- WORK INSTRUCTION:
Give an exact copy of the line that has "Task: Click the WeakReference class icon" and of every line below it, through the last, with nothing else.

- SOURCE MATERIAL:
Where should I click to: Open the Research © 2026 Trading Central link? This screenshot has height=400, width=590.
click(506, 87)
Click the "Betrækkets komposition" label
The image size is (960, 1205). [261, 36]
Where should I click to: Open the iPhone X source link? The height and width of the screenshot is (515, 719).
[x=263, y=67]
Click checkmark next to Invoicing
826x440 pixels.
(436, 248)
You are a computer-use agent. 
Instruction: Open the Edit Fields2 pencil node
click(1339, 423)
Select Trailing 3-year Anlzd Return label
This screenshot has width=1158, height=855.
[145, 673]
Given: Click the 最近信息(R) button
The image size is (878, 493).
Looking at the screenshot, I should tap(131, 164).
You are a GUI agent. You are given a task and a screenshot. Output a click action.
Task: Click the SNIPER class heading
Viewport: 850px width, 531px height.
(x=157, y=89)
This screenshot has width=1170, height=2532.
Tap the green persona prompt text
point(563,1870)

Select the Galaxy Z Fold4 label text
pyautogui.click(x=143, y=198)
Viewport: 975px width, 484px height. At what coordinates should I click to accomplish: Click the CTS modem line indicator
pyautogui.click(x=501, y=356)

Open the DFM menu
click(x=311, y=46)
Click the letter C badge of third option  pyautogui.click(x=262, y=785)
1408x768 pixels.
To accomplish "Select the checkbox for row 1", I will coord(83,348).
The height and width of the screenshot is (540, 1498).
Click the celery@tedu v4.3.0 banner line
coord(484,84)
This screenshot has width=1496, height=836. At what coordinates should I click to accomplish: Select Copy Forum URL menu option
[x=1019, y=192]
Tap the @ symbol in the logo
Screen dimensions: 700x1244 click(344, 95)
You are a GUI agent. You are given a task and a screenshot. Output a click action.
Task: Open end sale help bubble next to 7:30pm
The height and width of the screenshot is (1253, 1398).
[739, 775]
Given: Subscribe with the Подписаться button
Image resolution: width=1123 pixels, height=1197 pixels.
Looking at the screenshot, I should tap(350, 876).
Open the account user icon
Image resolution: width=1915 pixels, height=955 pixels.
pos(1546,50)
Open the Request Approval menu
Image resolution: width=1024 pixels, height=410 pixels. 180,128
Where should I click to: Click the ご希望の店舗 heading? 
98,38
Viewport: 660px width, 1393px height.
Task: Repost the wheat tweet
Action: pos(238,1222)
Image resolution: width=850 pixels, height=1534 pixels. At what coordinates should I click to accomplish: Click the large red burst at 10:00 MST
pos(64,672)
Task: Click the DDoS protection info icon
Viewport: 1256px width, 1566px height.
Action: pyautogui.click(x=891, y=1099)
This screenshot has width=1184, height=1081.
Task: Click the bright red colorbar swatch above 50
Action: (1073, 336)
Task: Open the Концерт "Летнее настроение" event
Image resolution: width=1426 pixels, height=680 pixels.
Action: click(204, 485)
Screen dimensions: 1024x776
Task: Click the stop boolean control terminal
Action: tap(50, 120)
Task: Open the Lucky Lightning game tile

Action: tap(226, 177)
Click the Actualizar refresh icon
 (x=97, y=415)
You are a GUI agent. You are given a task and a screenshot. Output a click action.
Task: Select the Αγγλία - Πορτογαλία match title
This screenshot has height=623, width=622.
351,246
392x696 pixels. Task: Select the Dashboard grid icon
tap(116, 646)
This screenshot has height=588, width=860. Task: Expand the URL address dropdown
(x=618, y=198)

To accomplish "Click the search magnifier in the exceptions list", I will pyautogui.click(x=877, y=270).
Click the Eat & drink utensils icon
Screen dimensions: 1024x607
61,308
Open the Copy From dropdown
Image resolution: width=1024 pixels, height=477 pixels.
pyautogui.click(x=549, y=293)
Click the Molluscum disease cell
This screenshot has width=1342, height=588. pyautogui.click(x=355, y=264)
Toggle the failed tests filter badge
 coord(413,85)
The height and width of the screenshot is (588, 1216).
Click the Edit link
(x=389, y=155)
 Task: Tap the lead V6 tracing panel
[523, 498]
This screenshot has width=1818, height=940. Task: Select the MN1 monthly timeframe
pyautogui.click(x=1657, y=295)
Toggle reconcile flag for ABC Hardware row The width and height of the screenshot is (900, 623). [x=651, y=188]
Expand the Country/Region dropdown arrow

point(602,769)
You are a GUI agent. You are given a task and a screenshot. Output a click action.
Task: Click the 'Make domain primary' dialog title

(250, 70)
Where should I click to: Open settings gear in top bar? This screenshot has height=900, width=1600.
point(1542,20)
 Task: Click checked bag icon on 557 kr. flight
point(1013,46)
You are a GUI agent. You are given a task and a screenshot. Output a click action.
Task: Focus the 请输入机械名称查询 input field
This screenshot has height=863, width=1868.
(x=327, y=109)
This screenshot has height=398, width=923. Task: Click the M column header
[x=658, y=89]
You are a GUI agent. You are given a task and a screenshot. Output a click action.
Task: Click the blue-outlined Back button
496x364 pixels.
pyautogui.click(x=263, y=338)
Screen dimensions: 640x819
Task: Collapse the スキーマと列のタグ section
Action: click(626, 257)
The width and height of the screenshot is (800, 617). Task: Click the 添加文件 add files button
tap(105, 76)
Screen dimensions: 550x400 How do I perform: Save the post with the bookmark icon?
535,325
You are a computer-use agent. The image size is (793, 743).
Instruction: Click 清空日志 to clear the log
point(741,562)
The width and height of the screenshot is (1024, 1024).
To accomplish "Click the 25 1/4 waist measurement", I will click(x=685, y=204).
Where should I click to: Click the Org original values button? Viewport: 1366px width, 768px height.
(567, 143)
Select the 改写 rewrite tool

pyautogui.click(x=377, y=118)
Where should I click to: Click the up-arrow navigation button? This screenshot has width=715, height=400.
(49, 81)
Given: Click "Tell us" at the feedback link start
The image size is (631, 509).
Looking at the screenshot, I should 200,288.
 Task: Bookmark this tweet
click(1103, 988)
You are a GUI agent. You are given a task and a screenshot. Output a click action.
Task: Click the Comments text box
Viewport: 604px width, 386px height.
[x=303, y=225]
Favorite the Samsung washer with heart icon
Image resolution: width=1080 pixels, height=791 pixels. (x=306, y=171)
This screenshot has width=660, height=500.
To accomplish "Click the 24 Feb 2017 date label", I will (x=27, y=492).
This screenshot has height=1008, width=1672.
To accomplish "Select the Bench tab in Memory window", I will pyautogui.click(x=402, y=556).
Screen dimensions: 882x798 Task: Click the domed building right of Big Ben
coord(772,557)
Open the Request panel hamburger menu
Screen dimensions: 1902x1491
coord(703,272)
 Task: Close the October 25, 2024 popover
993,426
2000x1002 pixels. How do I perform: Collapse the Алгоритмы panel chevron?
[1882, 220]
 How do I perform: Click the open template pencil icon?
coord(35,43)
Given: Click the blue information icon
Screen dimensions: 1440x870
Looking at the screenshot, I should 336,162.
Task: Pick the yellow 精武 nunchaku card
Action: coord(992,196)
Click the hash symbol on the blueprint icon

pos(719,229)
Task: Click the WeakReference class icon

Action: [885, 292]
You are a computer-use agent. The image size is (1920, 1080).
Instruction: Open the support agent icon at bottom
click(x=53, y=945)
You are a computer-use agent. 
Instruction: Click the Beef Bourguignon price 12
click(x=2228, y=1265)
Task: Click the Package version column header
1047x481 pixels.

- TASK RESULT:
Task: Click the WeakReference class icon

Action: [885, 292]
You are a computer-use agent. The image size is (1920, 1080).
Instruction: Open the support agent icon at bottom
click(x=53, y=945)
You are a computer-use agent. 
Instruction: Click the Beef Bourguignon price 12
click(x=2228, y=1265)
Task: Click the Package version column header
1047x481 pixels.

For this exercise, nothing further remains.